Training Data Validator

This skill validates synthetic training data used for fine-tuning structured output models like Exactus. It performs two levels of validation:

•Structural Validation: Uses a Python script to verify JSON/XML syntax and format compliance
•Semantic Validation: AI-powered reasoning to check for factual accuracy and absence of hallucinations

When to Use This Skill

•Verifying JSONL training data files for accuracy
•Checking synthetic datasets for hallucinations or fabricated content
•Assessing data quality before model training
•Validating extraction-based training data (instruction-input-output triplets)
•When users mention "validate training data", "check data accuracy", or "verify no hallucinations"

Prerequisites

•Python 3.x with json and xml.etree.ElementTree modules (standard library)
•Access to JSONL files containing training data with instruction, input, and output fields

Usage

Running Validation

The skill can validate all training data files or specific ones:

Validate all files:

code

Please validate all the training data files in data/training/

Validate specific files:

code

Validate training_data_sample1.jsonl and training_data_sample2.jsonl

Validation Process

•Structural Check: Python script validates JSON/XML syntax and schema adherence
•Semantic Check: AI analysis ensures outputs contain only information from inputs, with no hallucinations

Output Format

The skill provides:

•Structural validation results (pass/fail with error details)
•Semantic validation summary (hallucination detection, accuracy assessment)
•Detailed reasoning for each entry if issues are found

Bundled Resources

validate_data.py

The Python validation script performs automated structural checks:

python

import json
import os
import xml.etree.ElementTree as ET
from pathlib import Path

def validate_json(json_str):
    try:
        json.loads(json_str)
        return True
    except json.JSONDecodeError:
        return False

def validate_xml(xml_str):
    try:
        ET.fromstring(xml_str)
        return True
    except ET.ParseError:
        return False

def check_file(file_path):
    errors = []
    with open(file_path, 'r') as f:
        for line_num, line in enumerate(f, 1):
            try:
                entry = json.loads(line.strip())
                output = entry['output']
                if output.startswith('{') or output.startswith('['):
                    if not validate_json(output):
                        errors.append(f"Line {line_num}: Invalid JSON in output")
                elif output.startswith('<'):
                    if not validate_xml(output):
                        errors.append(f"Line {line_num}: Invalid XML in output")
            except json.JSONDecodeError:
                errors.append(f"Line {line_num}: Invalid JSONL entry")
    return errors

# Check all files
data_dir = Path('/Users/mlim/Projects/mlim-usfca/exactus/data/training')
for file in data_dir.glob('*.jsonl'):
    print(f"Checking {file.name}")
    errs = check_file(file)
    if errs:
        for err in errs:
            print(f"  {err}")
    else:
        print("  All good")

print("Validation complete.")

Examples

Example 1: Full Validation

User: "Verify the accuracy of all training data files"

Skill Response:

•Runs Python script for structural validation
•Performs semantic analysis on all 32 entries
•Reports: "All files passed structural validation.
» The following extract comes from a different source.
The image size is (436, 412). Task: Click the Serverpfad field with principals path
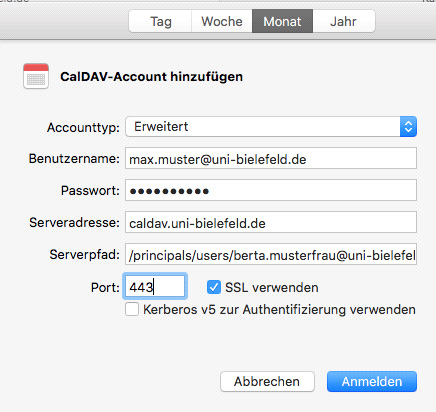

Semantic analysis confirms zero hallucinations across all entries."

Example 2: Specific File Check

User: "Check training_data_sample1.jsonl for correctness"

Skill Response:

•Validates the 3 entries in sample1
•Confirms email parsing, vehicle extraction, and recipe data are accurate
•Notes any potential issues (none found in this case)

Error Handling

•Structural Errors: Reports specific line numbers and error types
•Semantic Issues: Describes hallucinated content or missing information
•File Not Found: Suggests checking file paths and permissions

Limitations

•Semantic validation relies on AI reasoning and may have edge cases
•Does not validate against external truth sources (only input-output consistency)
•Assumes standard JSONL format with instruction/input/output fields

Future Enhancements

•Add support for CSV/YAML output validation
•Implement automated hallucination scoring
•Add batch processing for large datasets